> _Extracted records_

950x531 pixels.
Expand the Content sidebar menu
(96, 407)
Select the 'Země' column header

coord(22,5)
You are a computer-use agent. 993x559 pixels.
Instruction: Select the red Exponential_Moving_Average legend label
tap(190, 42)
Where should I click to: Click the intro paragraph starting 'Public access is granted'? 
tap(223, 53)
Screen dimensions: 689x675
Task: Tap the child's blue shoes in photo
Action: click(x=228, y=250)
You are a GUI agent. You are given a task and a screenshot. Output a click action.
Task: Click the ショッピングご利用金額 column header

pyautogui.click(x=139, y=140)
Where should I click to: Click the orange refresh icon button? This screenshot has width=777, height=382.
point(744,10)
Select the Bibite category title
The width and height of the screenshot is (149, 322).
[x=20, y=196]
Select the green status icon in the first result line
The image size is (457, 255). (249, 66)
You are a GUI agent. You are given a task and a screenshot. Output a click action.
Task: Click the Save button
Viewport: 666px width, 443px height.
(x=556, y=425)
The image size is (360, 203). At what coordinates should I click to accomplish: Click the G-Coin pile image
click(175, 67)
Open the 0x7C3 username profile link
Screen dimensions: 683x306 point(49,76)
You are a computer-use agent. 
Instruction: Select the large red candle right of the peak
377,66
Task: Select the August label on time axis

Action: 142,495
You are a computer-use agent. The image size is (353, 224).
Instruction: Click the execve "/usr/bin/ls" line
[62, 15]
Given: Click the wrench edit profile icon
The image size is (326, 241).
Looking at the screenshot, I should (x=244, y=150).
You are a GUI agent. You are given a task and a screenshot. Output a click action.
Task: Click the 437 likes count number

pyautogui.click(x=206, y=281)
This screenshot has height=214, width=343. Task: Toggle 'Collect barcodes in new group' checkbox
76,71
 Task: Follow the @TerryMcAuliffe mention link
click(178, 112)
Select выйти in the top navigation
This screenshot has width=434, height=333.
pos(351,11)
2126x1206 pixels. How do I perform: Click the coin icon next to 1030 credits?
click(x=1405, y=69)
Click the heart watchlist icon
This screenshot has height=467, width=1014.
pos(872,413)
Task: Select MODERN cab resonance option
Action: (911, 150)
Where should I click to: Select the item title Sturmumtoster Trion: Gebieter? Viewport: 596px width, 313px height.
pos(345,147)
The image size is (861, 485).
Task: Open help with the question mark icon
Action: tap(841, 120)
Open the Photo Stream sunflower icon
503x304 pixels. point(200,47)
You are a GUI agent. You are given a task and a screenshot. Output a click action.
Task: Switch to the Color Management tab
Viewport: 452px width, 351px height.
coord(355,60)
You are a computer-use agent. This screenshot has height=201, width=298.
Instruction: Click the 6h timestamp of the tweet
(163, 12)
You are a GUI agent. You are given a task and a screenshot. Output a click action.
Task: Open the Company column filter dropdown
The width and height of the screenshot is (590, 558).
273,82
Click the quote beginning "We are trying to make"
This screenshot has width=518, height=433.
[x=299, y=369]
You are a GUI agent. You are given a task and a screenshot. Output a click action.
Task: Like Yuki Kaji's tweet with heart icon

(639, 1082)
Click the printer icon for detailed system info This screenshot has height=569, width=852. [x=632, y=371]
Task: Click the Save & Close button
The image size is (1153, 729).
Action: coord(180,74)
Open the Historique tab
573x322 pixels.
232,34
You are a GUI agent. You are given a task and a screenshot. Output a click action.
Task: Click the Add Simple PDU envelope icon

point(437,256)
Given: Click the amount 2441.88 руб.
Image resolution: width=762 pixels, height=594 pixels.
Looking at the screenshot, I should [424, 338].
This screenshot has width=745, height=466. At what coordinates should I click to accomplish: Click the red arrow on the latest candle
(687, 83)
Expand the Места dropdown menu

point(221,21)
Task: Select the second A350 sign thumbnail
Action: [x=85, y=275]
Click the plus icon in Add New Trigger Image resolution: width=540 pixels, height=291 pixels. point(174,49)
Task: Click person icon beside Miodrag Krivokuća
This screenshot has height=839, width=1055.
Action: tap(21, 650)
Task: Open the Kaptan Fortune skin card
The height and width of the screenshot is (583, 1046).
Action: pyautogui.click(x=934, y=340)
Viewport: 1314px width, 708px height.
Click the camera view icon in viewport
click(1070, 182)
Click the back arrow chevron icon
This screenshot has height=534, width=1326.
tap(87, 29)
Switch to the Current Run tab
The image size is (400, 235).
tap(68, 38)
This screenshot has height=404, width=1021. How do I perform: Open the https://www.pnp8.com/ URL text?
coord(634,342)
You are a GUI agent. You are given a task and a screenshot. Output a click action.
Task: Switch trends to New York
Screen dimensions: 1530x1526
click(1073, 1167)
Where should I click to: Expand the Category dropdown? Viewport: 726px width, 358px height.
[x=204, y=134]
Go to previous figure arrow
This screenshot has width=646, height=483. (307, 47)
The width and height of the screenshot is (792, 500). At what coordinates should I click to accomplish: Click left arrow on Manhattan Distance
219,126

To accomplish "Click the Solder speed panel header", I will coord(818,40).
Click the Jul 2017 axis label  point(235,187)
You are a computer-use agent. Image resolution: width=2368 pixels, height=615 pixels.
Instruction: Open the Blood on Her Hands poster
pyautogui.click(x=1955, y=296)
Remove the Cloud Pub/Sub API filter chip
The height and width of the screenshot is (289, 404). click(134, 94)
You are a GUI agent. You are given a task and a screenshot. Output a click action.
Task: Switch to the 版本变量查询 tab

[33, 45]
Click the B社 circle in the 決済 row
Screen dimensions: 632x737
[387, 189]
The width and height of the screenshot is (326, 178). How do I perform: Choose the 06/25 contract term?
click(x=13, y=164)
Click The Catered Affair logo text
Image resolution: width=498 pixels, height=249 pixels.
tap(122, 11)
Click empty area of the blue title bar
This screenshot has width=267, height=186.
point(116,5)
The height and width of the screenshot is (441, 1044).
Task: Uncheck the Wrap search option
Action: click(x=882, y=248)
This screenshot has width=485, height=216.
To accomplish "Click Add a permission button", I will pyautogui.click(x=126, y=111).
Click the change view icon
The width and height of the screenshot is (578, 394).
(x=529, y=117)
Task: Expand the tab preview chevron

> _Required work_
Only one span is to be repeated: the line with "This screenshot has width=485, height=216." through the final line of the entries above, word for word.

> _Result of the task_
This screenshot has width=485, height=216.
To accomplish "Click Add a permission button", I will pyautogui.click(x=126, y=111).
Click the change view icon
The width and height of the screenshot is (578, 394).
(x=529, y=117)
Task: Expand the tab preview chevron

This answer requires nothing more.